You already talked about how othering is a problem in Anthropology. How do you as a researcher go about entering spaces, especially indigenous and marginalised communities, exploring their existence in your art while still acknowledging your own position and the privilege that comes with it?
The question of how Cinema is an extractivist medium or force is at the core of this particular exhibition. I am not sure if it comes across in a literal way but it definitely informed the way I was trying to write the different chronology of pieces within the exhibition, and the relationship you will have with the images as a viewer. The first piece “El Laberinto” is a response to ethnographic film and what it meant to have access to Cristobal Gómez Abel’s testimony, since he witnessed the impact and violence on indigenous nations of the arrival of drug lords and their thanatocracy methods. How is it possible to address and to represent that history without falling into the colonial, so often intrusive or victimising traps of ethnography? I was looking for formal strategies to honour the subjective process that comes into the memory path of transmitting this history. Altered states, dreams and fragmentations follow the complexity of a memory process and reckoning.
Curanderxs thinks through the history of mine extraction and how many women evoked by the archives were involved in distributing the plant in silver mines in Peru. How the coca plant was essential for indigenous workers enslaved by Europeans to survive. Analogue film has silver on it, so it is directly linked to mines and these extractive apparatuses. Analog film is a material that I am addressing critically, in all these works. I don’t fetishise it, but use it to point to the legacy of its visualities. It is a material that I upcycle, reuse, destroy through found footage and experimentation, or mock through trompe l’oeils. I also acknowledge its chemical beauty and potential, but I don’t limit its materiality to that.
“Para La Coca” comes from a very long collaboration with Cristobal Gómez Abel who I met in 2011 and had worked with since. When I first started working with him I was more like a documentary filmmaker coming to a place and making a film about someone. With time the dialogue asked me to push the limits of representation to change the infrastructure that made this footage possible. I started working with Nelly Kuiru as mentioned before. Learning from that experience, I created my own audiovisual production company six months ago, bruja films, and some of the pieces that you saw in the exhibition are produced by this structure in the making. I am thinking about this company as experimental design, where I am imagining an infrastructure where we can think through the inequalities embedded into film and art making, and propose some changes.
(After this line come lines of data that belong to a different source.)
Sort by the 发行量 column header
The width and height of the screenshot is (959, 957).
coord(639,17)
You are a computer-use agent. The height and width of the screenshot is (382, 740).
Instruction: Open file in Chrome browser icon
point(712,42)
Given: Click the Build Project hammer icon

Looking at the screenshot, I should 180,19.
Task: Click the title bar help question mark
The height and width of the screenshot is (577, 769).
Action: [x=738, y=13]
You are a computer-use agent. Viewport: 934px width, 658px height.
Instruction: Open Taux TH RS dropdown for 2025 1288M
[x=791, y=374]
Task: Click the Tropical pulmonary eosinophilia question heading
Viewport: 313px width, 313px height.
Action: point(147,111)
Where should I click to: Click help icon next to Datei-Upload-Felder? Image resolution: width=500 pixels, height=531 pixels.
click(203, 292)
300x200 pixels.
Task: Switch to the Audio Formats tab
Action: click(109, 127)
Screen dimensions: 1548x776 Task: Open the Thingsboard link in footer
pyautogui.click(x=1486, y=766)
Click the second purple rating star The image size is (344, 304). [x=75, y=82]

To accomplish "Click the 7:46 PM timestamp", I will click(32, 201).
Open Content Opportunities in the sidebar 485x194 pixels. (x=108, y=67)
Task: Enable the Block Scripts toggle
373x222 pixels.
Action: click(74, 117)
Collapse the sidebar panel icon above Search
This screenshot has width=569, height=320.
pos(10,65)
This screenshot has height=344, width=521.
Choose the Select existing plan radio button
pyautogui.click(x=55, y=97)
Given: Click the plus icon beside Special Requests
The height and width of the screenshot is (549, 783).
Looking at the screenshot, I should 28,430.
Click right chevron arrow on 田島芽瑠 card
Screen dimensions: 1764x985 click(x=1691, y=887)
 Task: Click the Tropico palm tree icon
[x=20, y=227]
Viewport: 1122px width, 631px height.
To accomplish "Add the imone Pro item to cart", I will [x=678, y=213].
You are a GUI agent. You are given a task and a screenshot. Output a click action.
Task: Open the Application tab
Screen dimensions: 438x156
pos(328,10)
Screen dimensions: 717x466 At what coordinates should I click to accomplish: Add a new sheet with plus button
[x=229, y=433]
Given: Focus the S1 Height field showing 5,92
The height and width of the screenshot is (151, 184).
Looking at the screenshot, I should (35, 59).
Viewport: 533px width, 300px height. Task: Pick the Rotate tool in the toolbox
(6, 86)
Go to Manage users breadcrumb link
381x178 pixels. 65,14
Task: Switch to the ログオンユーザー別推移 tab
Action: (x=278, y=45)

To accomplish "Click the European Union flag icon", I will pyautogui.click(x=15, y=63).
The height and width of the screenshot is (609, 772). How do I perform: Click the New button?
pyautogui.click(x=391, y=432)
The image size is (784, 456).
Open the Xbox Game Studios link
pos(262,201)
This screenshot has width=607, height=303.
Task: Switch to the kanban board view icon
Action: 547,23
When looking at your previous work, which one feels the dearest to your heart and why?
I am very grateful for my older films and the fact that I am still being contacted to speak about it after ten years of having premiered a film but it is true that the new work pieces are very dear to me and my heart because I don’t take it for granted that we are able to make films. It is not a given, it takes a lot of effort and many people are necessary in the process. So whenever I feel like I have the material and funding and support to continue I feel extremely grateful.
What’s coming up next for you?
Right now I am preparing my first feature film which will be a continuation of works around the coca plant. It is going to be a hybrid film intertwining the footage that I have been recording in the Colombian Amazon and also this fictional approach to stories that have been erased or disappeared.